** INSTRUCTIONS FOR THE TASK **
If a line in the entries below includes "with", show that line.

Top of MATERIAL FOR THIS TASK

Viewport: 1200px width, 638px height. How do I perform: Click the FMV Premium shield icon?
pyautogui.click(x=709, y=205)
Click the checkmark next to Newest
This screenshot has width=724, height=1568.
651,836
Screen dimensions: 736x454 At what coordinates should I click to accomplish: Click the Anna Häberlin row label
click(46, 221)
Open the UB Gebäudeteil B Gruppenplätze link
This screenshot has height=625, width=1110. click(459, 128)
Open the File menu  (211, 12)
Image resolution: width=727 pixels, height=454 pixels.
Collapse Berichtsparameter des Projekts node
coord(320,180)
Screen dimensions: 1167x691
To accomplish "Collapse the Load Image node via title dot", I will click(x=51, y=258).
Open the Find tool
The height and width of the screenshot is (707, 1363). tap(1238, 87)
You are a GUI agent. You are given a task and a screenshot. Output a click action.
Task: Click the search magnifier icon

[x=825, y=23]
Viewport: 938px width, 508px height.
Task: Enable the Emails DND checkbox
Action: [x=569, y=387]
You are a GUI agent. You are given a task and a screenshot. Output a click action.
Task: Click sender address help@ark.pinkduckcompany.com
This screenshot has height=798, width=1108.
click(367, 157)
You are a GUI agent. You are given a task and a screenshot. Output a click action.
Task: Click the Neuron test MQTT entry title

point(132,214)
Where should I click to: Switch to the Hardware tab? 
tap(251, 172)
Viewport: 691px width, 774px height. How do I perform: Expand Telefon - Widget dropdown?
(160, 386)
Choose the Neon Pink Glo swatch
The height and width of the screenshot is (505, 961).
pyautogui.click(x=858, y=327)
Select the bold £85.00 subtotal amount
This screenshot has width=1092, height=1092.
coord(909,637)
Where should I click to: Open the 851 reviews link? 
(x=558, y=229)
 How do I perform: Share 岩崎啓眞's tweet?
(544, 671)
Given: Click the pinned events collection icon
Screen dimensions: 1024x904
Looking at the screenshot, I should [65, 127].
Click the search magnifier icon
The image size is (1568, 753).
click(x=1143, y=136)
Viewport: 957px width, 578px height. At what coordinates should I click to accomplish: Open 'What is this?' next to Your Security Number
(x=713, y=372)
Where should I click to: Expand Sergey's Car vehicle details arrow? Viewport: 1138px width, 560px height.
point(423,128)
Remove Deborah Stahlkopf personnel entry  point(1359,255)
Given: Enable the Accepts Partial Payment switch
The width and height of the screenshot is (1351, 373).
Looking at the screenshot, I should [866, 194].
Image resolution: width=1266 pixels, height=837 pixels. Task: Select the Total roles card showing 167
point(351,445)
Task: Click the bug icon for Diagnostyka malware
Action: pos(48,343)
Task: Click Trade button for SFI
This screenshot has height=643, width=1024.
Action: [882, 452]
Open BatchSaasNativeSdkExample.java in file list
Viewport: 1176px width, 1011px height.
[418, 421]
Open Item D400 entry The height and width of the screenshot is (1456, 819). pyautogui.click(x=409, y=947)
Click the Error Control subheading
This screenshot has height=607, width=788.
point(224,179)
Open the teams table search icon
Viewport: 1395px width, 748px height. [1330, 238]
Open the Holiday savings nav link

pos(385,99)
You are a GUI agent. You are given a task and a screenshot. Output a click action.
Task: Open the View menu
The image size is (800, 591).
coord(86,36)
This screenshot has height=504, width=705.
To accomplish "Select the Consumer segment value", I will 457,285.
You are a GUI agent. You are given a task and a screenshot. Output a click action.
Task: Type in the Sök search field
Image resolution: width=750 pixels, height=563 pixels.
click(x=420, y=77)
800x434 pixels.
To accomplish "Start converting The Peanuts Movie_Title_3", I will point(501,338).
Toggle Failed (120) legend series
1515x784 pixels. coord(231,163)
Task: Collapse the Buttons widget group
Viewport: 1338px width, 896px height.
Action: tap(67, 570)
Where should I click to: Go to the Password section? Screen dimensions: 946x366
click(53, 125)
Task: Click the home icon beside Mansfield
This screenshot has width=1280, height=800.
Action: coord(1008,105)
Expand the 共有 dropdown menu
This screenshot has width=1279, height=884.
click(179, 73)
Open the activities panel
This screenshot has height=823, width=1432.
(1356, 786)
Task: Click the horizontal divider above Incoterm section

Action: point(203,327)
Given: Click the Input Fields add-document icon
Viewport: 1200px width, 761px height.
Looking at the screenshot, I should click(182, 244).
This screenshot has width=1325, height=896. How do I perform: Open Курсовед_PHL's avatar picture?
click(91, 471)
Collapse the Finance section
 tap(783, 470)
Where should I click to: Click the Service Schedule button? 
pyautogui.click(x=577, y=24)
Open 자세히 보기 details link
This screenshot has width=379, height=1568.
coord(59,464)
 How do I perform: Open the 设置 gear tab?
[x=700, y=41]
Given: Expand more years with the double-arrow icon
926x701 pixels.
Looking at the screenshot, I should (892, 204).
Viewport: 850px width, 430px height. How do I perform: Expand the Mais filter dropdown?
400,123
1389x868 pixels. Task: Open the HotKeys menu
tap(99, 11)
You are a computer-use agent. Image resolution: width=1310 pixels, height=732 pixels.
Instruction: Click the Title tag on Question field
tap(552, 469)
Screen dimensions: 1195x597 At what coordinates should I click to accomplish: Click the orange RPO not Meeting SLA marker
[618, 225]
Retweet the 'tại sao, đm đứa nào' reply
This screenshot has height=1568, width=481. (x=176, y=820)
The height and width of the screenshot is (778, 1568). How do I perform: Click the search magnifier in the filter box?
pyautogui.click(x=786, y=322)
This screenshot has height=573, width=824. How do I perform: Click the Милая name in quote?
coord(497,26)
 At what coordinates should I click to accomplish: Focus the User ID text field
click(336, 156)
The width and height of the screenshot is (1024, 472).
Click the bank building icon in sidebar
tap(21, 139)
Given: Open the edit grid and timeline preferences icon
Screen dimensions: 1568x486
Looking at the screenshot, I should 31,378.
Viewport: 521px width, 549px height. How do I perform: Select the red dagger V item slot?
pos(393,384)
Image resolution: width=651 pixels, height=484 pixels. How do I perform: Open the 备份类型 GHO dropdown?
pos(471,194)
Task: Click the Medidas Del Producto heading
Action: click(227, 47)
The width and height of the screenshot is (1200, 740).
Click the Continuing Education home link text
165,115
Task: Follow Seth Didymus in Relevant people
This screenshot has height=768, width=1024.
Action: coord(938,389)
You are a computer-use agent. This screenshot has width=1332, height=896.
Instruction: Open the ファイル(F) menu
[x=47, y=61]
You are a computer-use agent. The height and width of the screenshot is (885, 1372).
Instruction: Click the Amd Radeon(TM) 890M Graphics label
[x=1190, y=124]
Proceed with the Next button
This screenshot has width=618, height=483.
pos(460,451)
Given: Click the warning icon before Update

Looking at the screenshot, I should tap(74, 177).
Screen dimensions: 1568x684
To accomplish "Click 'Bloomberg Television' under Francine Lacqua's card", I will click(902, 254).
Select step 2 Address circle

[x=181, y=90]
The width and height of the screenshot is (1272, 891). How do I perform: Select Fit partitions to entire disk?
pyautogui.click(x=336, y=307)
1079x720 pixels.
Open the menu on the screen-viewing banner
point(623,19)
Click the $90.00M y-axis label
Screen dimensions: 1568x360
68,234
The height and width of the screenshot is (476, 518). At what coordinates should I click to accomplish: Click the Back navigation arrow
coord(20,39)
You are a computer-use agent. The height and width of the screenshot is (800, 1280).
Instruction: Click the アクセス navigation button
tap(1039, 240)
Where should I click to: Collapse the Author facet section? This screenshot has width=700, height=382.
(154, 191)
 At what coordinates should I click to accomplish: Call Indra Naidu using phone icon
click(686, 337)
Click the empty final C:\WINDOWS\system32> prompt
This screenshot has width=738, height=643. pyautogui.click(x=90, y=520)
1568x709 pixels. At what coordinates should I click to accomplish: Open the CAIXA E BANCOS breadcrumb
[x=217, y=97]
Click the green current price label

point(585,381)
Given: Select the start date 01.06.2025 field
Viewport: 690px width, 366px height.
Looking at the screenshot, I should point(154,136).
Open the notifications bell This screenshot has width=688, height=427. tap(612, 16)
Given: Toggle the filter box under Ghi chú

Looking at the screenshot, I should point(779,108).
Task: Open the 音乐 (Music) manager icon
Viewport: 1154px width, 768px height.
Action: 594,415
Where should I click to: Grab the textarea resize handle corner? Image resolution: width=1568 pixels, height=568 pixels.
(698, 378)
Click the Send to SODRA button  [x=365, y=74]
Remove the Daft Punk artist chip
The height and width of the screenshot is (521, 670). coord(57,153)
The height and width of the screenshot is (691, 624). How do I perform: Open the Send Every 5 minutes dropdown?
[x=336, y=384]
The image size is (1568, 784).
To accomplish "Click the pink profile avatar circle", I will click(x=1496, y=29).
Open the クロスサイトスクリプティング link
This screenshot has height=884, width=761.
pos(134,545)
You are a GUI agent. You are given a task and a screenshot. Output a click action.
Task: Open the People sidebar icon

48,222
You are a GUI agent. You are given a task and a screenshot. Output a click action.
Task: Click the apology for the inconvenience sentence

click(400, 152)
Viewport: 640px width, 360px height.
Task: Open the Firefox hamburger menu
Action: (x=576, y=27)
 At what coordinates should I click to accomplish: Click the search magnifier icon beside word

Bottom of MATERIAL FOR THIS TASK

** ANSWER **
Given: Expand more years with the double-arrow icon
Proceed with the Next button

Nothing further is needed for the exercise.